I am working with a dataset with only 8 subjects. I am working with a rare event so increasing the sample size is not a possibility. I was wondering if I can do a one sample T-test with this data if the normality assumption is satisfied? Or a Wilcoxon one sample signed rank test, if not? In addition, does it make sense to do a test (parametric or nonparametric) with only 8 subjects? Thank you in advance for your response!
Of course you can do a test with 8 observations.
The reason is that tests of significance were designed and developed for small samples. Before that, scientists had to collect very large samples so they could look at the descriptive statistics and histograms and say things like "Hmm, looks pretty different to me." Then their friend(?) down the hall would say something like "Hmmm, I'm not sure. Looks like some funny outliers there."

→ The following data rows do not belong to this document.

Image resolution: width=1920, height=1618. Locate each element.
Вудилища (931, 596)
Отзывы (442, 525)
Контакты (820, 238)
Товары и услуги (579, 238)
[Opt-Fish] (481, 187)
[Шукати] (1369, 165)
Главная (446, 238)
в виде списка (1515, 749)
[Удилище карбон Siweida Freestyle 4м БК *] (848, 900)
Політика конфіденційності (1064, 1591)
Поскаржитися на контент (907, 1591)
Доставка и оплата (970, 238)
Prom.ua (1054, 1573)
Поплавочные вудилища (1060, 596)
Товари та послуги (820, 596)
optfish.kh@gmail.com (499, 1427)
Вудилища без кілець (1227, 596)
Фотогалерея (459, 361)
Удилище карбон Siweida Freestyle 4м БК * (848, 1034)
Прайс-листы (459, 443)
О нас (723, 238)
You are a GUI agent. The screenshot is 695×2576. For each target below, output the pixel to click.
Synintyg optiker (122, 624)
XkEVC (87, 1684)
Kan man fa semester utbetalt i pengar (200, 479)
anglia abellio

Tests of significance permitted scientists to come to conclusions with small samples.
This was Student's (true name, WS Gossett) problem as a chemist for Guinness Breweries. He took samples of stuff, tested it in the lab, and then did statistical comparisons. Doing lab work used up his time and he could often only get small samples.
Some samples are too small, of course. I think five is about as low as you can go because (1/2)^5 is 1/32 or just smaller than .05 but (1/2)^4 is 1/16 or just larger than .05. But then .05 isn't so important anyway so maybe n = 4 is about as low as you can go (since (1/2)^3 = 1/8) and still use statistics.
Likert scale data is problematic for a lot of standard statistical techniques, but in your case the sample size is probably too small to resolve the discreteness of your scale. It's probably okay to do a t-test, but I would probably choose the more non-parametric sign test.